E também existem as sanções. A Síria está há muito tempo nas listas de sanções dos EUA, e a UE também vem sancionando o país há dez anos. Em meados de junho de 2020, o governo dos EUA sob Donald Trump intensificou novamente as sanções, com a chamada “Lei César”, nome derivado do pseudônimo de um fotógrafo militar sírio que contrabandeou mais de 50 mil fotos para o exterior documentando os crimes do regime do presidente sírio, Bashar al- Assad.
Pressão máxima
Essas sanções da “Lei César” também penalizam cidadãos e instituições não americanos que fizerem negócios com a Síria. Já em agosto, Dareen Khalifa, analista do Crisis Group para a Síria, afirmou: “A mera ameaça da entrada em vigor da Lei César acelerou a desvalorização da libra síria, desencadeou a hiperinflação e causou, assim, a escassez de alimentos e medicamentos.”
Representantes de alto escalão do governo anterior dos EUA também falam do impacto das sanções em diferentes âmbitos. James Jeffrey, enviado especial da Secretaria de Estado do governo Trump para a Síria, fez um balanço em uma entrevista ao portal Al-Monitor no início de dezembro.

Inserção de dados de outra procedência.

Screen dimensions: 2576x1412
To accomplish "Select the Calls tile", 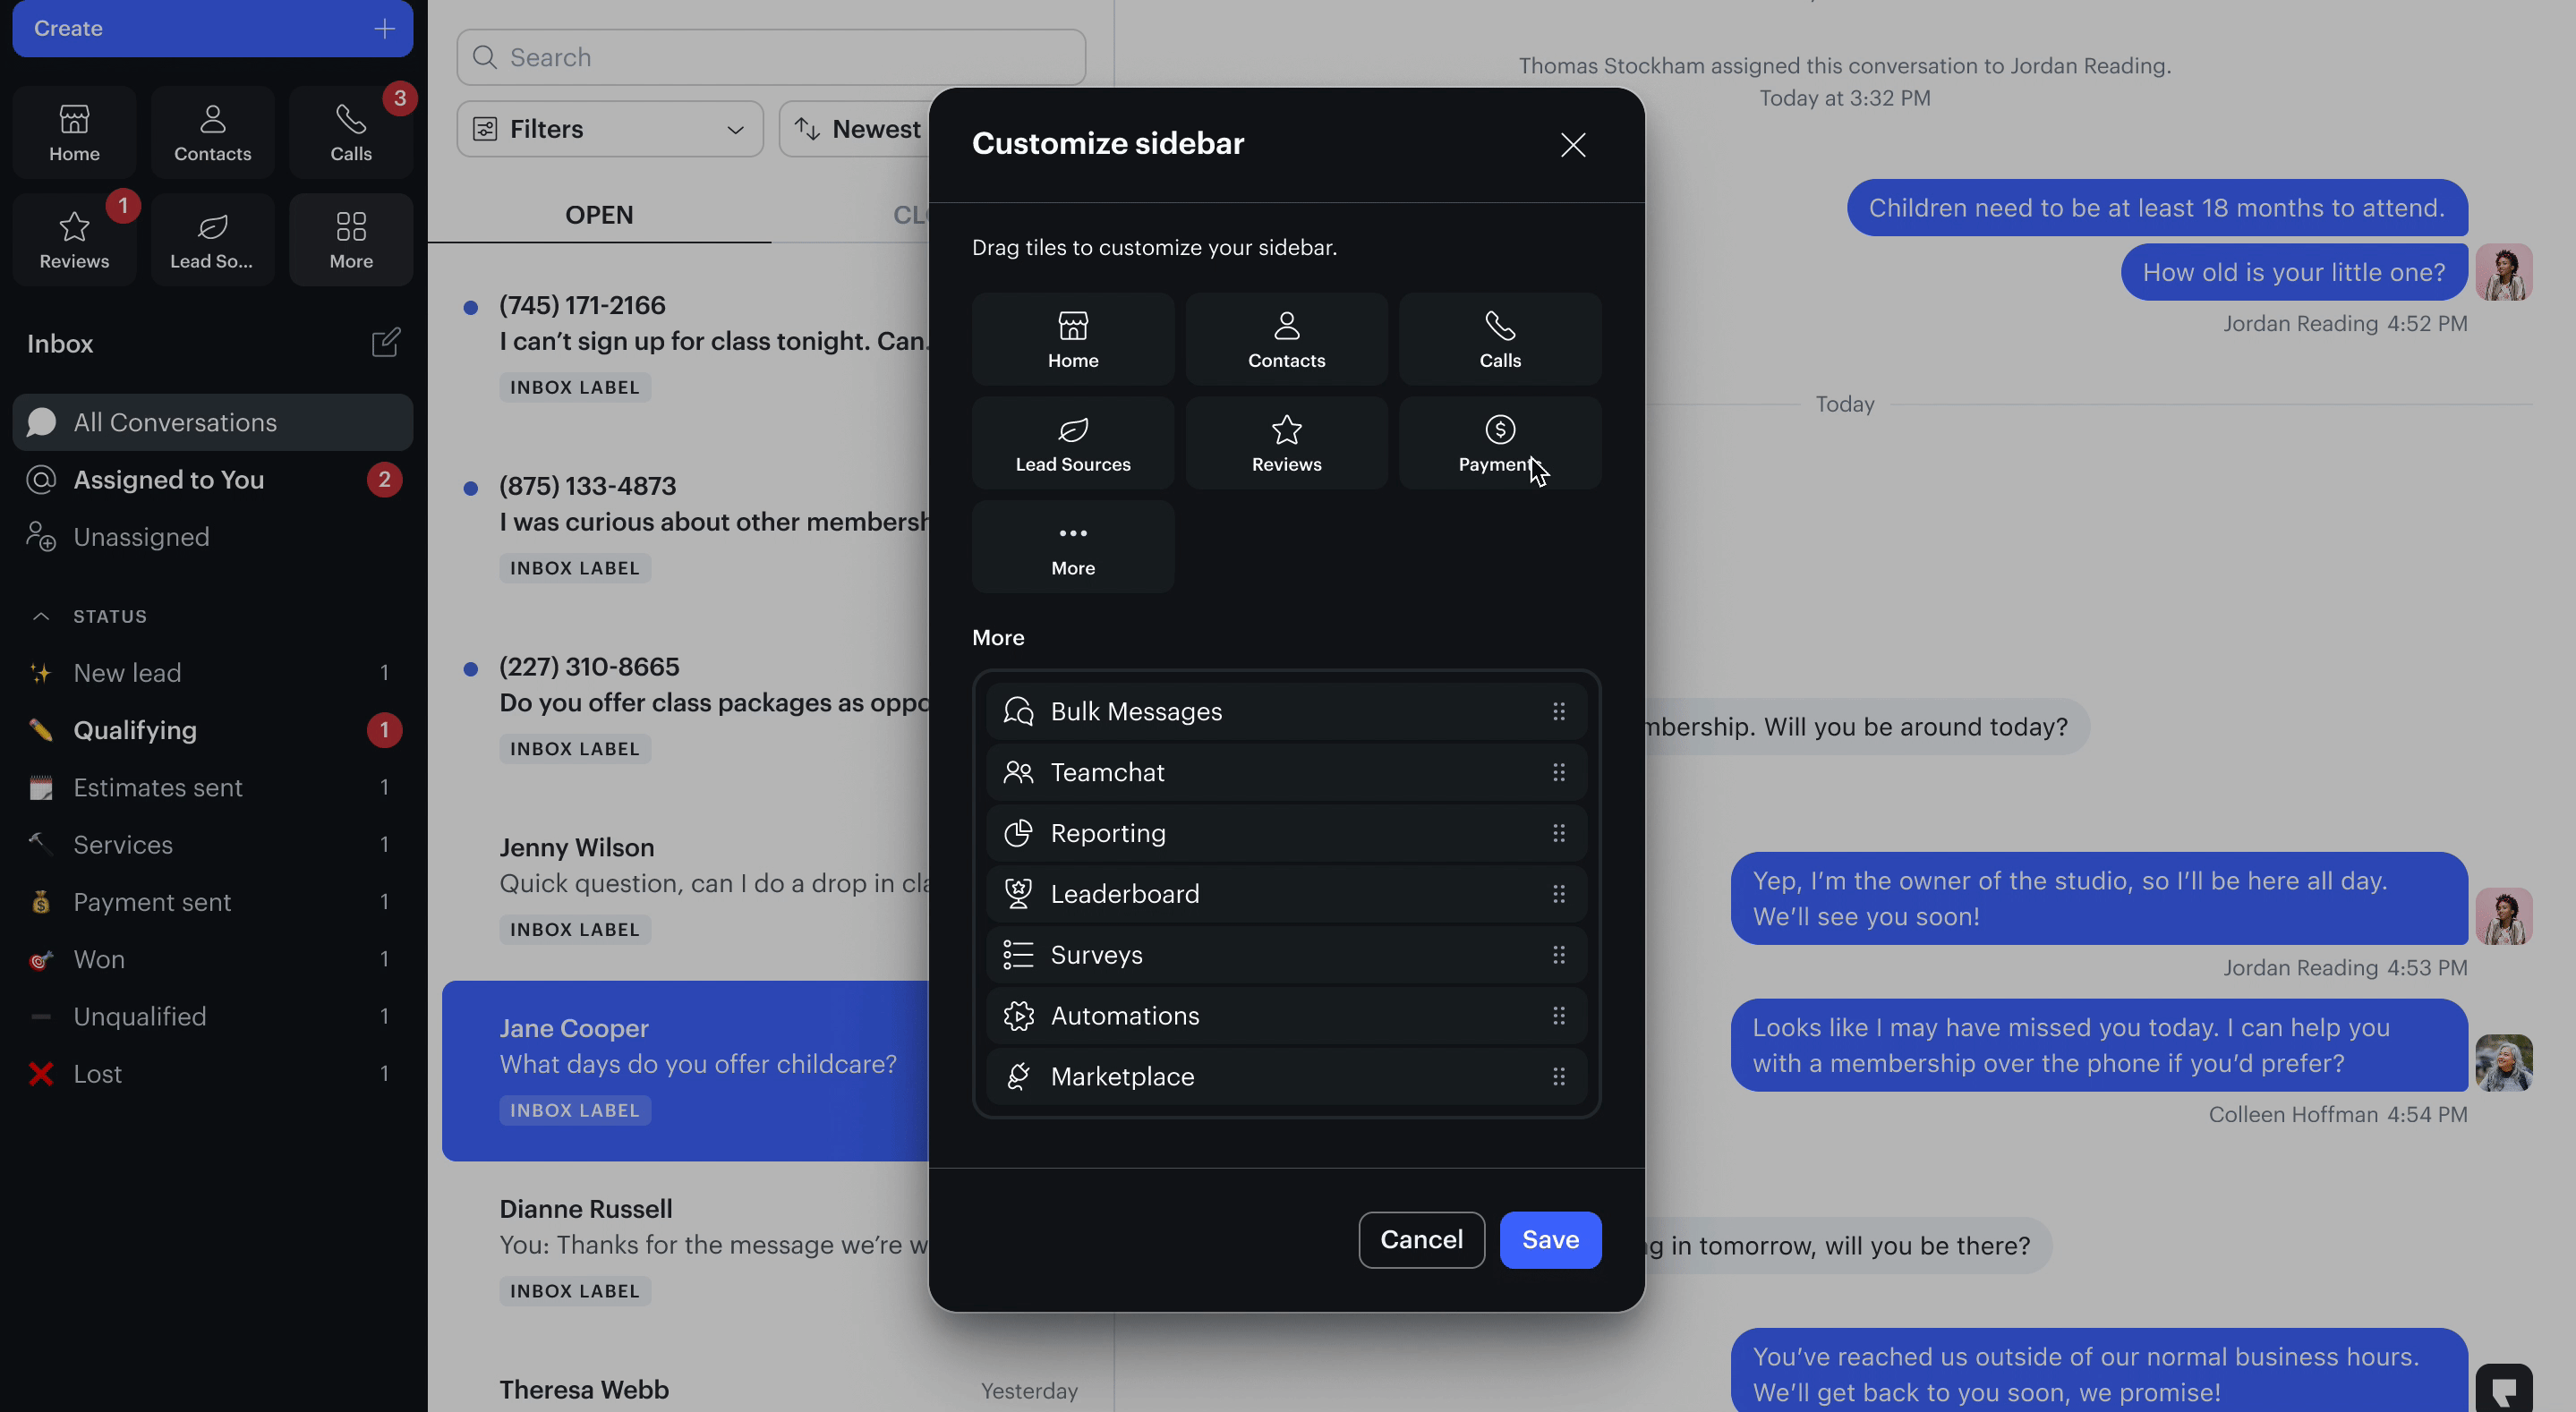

“Aumentamos a pressão para isolar e punir Assad; nos mantivemos na nossa linha de não fornecer qualquer ajuda financeira para reconstrução – e o país está desesperadamente precisando disso. Você vê o que aconteceu com a libra síria, você vê o que aconteceu com toda a economia. Portanto, foi uma estratégia muito eficaz”, afirmou.
Penalidades para ajudantes?
Em 29 de dezembro, a especialista em direitos humanos da ONU Alena Douhan pediu aos EUA que suspendam as “sanções unilaterais que poderiam impedir a reconstrução na Síria”. A relatora especial da ONU reclamou que “o amplo escopo da Lei de Sanções dos EUA (…) pode afetar qualquer estrangeiro que esteja ajudando a reconstruir o país devastado, e até mesmo funcionários de empresas estrangeiras e organizações humanitárias que ajudem a reconstruir a Síria”.
“Já está claro que esse regime de sanções acabará prejudicando a economia como um todo”, admite Heiko Wimmen, do Crisis Group. “Será que devemos simplesmente suspender essas sanções? Ou talvez devêssemos fazer ofertas muito específicas para ‘concessões’ do regime. As quais, claro, não seriam concessões, mas que simplesmente a Síria cumpra padrões humanitários internacionais.”
Assad conseguiu defender seu governo nos últimos dez anos. Mas ele governa apenas um Estado em ruínas – que ele não consegue estabilizar. Nada está se movendo politicamente no momento. Isso ficou claro no início deste ano. O enviado especial da ONU para a Síria, Geir Pedersen, ficou frustrado com o andamento das negociações de que participou em Genebra e disse que seria inútil continuar dessa forma.
O preço da falta de avanço político foi pago pelos civis do país, disse recentemente o presidente do Comitê Internacional da Cruz Vermelha, Peter Maurer. E alertou: “Os sírios não conseguem sobreviver a mais um ano como este, muito menos a mais dez.”